Search code examples
javers

Potential scalability issue with Javers keeping data in a single table?


We were looking into different alternatives for storing object changes and found JaVers which seem to be tool built exactly for this purpose.

We have built a prototype (using MySQL for change repo) which has worked out well and delivered what has been promised. So far so good.

However it seems that JaVers is storing all its internal data in 4 tables. This is not a big problem for small datasets, but what happens if, say, original data schema has really large tables (millions/billions of records each)? Updating a record in such a large table would imply adding a record to JaVers audit table which would be massively large (most likely bigger than the size of the original database).

From our previous experience with large audit tables, we had problems like inserts starting to slow down, queries taking absolute ages and so on. We will need to get deltas out quite frequently too so this seems like a ticking time bomb.

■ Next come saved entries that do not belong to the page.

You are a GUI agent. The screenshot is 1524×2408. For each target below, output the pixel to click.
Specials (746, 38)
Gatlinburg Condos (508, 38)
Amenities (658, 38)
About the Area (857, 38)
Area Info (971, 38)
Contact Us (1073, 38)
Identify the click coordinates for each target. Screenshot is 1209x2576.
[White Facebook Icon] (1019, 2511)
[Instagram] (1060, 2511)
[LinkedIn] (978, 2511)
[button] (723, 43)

1) Is it possible to configure JaVers so it stores changes in separate tables, one per each entity - something like

  • foo_global_id, foo_snapshot, foo_commit, foo_commit_property
  • bar_global_id, bar_snapshot, bar_commit, bar_commit_property

If it is not possible at the moment, how hard would it be to add such a feature (us willing to invest time and submit patches)?

2) Let's say we have

class Foo {
   String bar;
}

After some time we decide to add another field

class Foo {
   String bar;
   int baz = 0;
}

I suspect that if we update an instance of Foo and change bar only but keep baz = 0, JaVers will report change saying baz=0 has been added. Is there anything in JaVers which is designed to deal with data model changes and avoid such false positives?


Solution

  • Solution a) that you suggests it's not possible in JaVers SQL Repository. It would be very hard to implement. Think about implementing cross-class queries like child-value-objects-filter in SQL.

    In fact it would be some kind of sharding which is rather hard to achieve in SQL DB.

    For large databases we recommend using MongoDB (http://javers.org/documentation/repository-configuration/#mongodb-configuration). In MongoDB sharding is available out-of-the box at the DB level.

    Considering b) question. I wouldn't say it's a false positive. Objects: {'bar':'a'} and {'bar':'a', 'baz':0} are different. You can eliminate such changes if baz would be null (Integer).